» WHAT TO DO
Rewrite the items from the start through the line containing "Басты бет (37, 51)", inclusive, as a Markdown table with two columns, No. and Entry. Number each line in order and leave out blank lines.

» PROVIDED DATA
[Begin]
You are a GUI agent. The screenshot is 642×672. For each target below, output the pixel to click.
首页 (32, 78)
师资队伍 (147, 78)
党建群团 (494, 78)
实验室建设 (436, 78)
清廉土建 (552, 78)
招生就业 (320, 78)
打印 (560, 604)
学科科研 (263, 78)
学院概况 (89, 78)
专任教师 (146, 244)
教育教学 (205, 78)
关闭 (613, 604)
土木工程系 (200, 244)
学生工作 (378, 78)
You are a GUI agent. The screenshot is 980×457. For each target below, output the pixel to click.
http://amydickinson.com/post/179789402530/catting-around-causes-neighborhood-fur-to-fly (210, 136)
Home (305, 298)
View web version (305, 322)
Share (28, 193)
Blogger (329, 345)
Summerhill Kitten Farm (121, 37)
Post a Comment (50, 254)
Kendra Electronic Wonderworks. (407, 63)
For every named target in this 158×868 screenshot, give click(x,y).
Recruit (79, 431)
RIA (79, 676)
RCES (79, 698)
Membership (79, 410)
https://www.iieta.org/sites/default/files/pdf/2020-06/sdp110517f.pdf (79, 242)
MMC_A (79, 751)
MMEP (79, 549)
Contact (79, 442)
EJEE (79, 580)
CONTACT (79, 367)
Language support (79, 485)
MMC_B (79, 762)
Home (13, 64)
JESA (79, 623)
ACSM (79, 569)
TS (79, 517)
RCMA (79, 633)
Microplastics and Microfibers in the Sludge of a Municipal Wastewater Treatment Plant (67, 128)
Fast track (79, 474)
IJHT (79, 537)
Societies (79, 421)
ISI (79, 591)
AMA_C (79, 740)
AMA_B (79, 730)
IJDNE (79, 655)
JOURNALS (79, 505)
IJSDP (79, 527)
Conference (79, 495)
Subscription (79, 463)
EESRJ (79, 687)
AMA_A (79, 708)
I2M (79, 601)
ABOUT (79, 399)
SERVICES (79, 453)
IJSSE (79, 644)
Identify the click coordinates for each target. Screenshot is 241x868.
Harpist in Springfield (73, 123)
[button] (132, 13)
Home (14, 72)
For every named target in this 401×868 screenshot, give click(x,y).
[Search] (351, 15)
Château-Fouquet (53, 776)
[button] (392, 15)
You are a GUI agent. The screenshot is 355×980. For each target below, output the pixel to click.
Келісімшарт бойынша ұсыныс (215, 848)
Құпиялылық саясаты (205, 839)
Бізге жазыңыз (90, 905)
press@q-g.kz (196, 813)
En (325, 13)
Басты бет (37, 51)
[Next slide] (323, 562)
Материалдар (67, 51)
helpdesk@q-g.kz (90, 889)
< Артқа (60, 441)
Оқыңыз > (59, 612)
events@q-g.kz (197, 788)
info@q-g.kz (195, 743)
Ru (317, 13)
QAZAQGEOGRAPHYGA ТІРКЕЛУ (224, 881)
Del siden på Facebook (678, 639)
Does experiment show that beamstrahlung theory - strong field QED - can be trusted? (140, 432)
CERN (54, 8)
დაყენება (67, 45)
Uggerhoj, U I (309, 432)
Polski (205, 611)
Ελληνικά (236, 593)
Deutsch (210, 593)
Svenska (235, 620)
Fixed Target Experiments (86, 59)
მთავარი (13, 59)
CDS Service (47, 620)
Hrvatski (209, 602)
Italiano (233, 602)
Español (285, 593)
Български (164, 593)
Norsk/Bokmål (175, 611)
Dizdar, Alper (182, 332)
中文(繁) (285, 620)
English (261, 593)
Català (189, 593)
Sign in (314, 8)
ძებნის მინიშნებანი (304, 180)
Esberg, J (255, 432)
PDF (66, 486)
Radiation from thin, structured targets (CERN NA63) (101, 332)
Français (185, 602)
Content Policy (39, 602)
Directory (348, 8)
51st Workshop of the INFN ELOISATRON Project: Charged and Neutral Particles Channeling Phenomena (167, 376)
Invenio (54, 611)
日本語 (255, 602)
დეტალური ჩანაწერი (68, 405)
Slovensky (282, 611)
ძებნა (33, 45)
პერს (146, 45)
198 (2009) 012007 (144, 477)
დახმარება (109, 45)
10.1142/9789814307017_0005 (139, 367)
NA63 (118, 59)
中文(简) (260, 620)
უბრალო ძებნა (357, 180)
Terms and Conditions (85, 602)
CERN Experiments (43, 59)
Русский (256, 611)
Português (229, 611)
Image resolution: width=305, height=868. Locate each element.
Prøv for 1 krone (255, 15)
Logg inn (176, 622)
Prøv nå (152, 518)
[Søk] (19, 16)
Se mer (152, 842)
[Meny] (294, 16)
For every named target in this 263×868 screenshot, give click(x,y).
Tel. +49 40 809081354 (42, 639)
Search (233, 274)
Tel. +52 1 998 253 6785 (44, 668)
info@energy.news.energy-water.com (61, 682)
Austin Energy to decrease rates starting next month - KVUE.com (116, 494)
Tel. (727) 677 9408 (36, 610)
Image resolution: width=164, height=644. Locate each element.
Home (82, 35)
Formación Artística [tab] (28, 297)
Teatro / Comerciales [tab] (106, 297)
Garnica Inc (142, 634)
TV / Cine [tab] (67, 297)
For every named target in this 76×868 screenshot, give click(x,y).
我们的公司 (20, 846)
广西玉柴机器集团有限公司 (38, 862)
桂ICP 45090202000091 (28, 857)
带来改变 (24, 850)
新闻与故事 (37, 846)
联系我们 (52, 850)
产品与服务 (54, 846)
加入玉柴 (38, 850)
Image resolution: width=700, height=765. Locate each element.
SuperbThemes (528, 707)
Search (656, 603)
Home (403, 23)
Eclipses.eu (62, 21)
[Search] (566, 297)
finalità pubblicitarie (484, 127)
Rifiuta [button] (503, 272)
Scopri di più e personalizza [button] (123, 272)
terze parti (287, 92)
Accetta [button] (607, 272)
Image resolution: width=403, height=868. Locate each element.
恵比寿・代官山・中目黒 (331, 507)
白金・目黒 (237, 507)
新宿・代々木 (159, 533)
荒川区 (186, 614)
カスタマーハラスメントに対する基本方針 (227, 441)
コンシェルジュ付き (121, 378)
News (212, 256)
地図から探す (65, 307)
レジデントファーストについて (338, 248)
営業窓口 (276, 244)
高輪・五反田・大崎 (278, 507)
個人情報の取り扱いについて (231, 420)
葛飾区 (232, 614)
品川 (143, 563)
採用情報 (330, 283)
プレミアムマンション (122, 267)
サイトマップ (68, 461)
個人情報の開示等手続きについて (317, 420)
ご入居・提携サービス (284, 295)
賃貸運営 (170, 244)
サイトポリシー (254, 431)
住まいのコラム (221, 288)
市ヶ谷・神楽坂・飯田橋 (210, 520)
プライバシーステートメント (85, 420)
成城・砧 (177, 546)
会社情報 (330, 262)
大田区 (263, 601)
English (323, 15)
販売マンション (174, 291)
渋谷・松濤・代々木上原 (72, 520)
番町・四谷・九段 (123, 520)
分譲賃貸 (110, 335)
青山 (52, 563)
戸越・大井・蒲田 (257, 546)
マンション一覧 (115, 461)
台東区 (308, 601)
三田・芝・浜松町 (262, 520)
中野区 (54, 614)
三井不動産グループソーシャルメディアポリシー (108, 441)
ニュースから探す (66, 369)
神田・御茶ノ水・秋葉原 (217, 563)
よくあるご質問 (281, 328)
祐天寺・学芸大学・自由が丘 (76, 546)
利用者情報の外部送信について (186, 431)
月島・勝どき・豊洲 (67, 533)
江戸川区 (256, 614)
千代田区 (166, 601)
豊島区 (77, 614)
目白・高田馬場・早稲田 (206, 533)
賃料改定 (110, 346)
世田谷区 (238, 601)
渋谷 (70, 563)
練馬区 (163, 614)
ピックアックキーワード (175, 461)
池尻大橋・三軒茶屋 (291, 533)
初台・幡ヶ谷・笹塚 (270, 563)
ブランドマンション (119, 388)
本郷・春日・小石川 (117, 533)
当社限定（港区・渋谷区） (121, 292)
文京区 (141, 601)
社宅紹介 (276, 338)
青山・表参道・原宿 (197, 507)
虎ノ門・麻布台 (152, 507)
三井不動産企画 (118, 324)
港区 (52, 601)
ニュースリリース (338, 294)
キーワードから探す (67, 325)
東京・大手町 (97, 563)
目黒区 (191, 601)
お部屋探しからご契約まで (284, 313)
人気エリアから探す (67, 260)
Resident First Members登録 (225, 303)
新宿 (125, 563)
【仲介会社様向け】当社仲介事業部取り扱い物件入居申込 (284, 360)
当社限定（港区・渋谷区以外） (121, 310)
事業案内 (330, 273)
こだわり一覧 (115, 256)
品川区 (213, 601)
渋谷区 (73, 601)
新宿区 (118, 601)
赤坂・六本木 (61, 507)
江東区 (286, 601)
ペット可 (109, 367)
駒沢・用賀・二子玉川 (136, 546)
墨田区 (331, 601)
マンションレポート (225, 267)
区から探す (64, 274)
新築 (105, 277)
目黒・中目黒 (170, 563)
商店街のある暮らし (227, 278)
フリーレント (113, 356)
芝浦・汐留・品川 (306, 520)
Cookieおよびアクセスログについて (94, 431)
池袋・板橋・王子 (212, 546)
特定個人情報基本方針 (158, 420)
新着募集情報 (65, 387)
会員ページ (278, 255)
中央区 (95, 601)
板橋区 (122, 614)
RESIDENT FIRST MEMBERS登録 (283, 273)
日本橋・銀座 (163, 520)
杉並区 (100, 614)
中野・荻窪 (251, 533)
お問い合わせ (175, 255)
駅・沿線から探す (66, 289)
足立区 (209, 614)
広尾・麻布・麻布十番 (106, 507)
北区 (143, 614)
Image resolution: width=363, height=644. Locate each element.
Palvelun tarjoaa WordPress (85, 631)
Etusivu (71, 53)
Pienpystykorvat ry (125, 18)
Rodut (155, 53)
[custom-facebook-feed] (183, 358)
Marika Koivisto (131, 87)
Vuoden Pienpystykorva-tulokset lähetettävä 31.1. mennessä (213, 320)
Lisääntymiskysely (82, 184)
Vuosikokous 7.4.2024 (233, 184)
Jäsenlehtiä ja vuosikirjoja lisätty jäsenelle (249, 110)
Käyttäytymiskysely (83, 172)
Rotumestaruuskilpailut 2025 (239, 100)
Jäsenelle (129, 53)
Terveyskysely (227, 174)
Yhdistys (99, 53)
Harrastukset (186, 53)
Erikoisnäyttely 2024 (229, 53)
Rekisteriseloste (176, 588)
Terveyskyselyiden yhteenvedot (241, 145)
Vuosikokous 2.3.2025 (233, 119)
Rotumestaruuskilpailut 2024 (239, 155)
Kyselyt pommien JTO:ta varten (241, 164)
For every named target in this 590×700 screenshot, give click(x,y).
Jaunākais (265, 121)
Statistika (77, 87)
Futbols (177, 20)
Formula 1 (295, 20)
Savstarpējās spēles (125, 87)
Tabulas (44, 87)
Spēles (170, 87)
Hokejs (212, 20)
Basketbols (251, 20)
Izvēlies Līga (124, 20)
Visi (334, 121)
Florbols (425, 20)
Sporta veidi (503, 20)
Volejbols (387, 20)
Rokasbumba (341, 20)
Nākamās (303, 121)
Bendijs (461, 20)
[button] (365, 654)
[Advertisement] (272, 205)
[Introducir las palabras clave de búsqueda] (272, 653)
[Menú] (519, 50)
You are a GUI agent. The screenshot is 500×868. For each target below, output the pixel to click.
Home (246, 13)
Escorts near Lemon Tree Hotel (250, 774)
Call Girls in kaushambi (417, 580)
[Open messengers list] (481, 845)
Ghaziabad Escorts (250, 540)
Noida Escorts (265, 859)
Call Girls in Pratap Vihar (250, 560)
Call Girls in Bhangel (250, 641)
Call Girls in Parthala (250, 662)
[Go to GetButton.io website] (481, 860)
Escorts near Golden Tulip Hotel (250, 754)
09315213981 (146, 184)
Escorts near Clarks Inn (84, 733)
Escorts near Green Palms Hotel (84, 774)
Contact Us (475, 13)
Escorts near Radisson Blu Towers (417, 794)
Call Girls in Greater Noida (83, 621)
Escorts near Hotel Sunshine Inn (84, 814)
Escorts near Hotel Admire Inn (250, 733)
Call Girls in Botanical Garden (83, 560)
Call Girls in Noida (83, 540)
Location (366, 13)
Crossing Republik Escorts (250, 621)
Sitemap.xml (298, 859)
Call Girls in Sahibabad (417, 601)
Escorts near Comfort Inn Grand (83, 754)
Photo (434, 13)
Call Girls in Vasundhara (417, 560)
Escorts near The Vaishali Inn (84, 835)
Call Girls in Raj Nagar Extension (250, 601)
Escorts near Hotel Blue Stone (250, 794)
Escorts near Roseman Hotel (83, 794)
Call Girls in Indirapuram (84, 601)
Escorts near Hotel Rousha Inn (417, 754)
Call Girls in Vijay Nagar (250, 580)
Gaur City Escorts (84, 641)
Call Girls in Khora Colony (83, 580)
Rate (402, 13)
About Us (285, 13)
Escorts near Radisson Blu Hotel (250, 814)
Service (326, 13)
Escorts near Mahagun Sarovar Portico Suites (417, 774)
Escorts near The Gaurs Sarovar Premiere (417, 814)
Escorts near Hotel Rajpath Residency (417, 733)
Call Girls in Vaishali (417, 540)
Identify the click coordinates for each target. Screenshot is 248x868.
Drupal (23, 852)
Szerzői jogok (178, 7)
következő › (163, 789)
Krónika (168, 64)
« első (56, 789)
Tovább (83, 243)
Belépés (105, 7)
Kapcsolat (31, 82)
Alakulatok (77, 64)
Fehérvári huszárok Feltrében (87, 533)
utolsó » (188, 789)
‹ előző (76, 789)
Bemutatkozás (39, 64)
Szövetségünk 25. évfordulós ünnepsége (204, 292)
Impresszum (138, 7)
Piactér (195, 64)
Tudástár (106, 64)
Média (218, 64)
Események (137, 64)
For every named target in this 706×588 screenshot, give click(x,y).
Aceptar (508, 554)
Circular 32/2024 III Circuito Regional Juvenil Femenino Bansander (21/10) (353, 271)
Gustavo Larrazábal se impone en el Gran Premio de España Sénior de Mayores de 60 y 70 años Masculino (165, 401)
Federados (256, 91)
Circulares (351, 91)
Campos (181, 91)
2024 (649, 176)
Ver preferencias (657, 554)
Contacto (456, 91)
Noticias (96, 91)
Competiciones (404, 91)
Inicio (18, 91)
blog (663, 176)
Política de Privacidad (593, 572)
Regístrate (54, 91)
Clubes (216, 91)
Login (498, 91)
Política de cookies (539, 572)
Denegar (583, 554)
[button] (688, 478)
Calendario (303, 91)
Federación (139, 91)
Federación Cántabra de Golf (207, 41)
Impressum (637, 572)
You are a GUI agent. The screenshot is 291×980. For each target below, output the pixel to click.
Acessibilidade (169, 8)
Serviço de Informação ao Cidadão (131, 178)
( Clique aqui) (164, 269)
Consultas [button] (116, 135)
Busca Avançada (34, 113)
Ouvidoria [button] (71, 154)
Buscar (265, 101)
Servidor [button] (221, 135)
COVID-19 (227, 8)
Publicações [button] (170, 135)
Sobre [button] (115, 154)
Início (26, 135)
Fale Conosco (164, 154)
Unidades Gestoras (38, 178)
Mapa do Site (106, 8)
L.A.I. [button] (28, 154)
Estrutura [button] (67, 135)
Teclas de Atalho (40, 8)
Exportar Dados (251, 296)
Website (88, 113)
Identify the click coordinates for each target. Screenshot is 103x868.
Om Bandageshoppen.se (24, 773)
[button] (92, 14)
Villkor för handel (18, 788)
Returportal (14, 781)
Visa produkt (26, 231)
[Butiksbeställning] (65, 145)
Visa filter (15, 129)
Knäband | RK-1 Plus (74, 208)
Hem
[End]
» RESPONSE TO THE TASK
| No. | Entry |
|---|---|
| 1 | You are a GUI agent. The screenshot is 642×672. For each target below, output the pixel to click. |
| 2 | 首页 (32, 78) |
| 3 | 师资队伍 (147, 78) |
| 4 | 党建群团 (494, 78) |
| 5 | 实验室建设 (436, 78) |
| 6 | 清廉土建 (552, 78) |
| 7 | 招生就业 (320, 78) |
| 8 | 打印 (560, 604) |
| 9 | 学科科研 (263, 78) |
| 10 | 学院概况 (89, 78) |
| 11 | 专任教师 (146, 244) |
| 12 | 教育教学 (205, 78) |
| 13 | 关闭 (613, 604) |
| 14 | 土木工程系 (200, 244) |
| 15 | 学生工作 (378, 78) |
| 16 | You are a GUI agent. The screenshot is 980×457. For each target below, output the pixel to click. |
| 17 | http://amydickinson.com/post/179789402530/catting-around-causes-neighborhood-fur-to-fly (210, 136) |
| 18 | Home (305, 298) |
| 19 | View web version (305, 322) |
| 20 | Share (28, 193) |
| 21 | Blogger (329, 345) |
| 22 | Summerhill Kitten Farm (121, 37) |
| 23 | Post a Comment (50, 254) |
| 24 | Kendra Electronic Wonderworks. (407, 63) |
| 25 | For every named target in this 158×868 screenshot, give click(x,y). |
| 26 | Recruit (79, 431) |
| 27 | RIA (79, 676) |
| 28 | RCES (79, 698) |
| 29 | Membership (79, 410) |
| 30 | https://www.iieta.org/sites/default/files/pdf/2020-06/sdp110517f.pdf (79, 242) |
| 31 | MMC_A (79, 751) |
| 32 | MMEP (79, 549) |
| 33 | Contact (79, 442) |
| 34 | EJEE (79, 580) |
| 35 | CONTACT (79, 367) |
| 36 | Language support (79, 485) |
| 37 | MMC_B (79, 762) |
| 38 | Home (13, 64) |
| 39 | JESA (79, 623) |
| 40 | ACSM (79, 569) |
| 41 | TS (79, 517) |
| 42 | RCMA (79, 633) |
| 43 | Microplastics and Microfibers in the Sludge of a Municipal Wastewater Treatment Plant (67, 128) |
| 44 | Fast track (79, 474) |
| 45 | IJHT (79, 537) |
| 46 | Societies (79, 421) |
| 47 | ISI (79, 591) |
| 48 | AMA_C (79, 740) |
| 49 | AMA_B (79, 730) |
| 50 | IJDNE (79, 655) |
| 51 | JOURNALS (79, 505) |
| 52 | IJSDP (79, 527) |
| 53 | Conference (79, 495) |
| 54 | Subscription (79, 463) |
| 55 | EESRJ (79, 687) |
| 56 | AMA_A (79, 708) |
| 57 | I2M (79, 601) |
| 58 | ABOUT (79, 399) |
| 59 | SERVICES (79, 453) |
| 60 | IJSSE (79, 644) |
| 61 | Identify the click coordinates for each target. Screenshot is 241x868. |
| 62 | Harpist in Springfield (73, 123) |
| 63 | [button] (132, 13) |
| 64 | Home (14, 72) |
| 65 | For every named target in this 401×868 screenshot, give click(x,y). |
| 66 | [Search] (351, 15) |
| 67 | Château-Fouquet (53, 776) |
| 68 | [button] (392, 15) |
| 69 | You are a GUI agent. The screenshot is 355×980. For each target below, output the pixel to click. |
| 70 | Келісімшарт бойынша ұсыныс (215, 848) |
| 71 | Құпиялылық саясаты (205, 839) |
| 72 | Бізге жазыңыз (90, 905) |
| 73 | press@q-g.kz (196, 813) |
| 74 | En (325, 13) |
| 75 | Басты бет (37, 51) |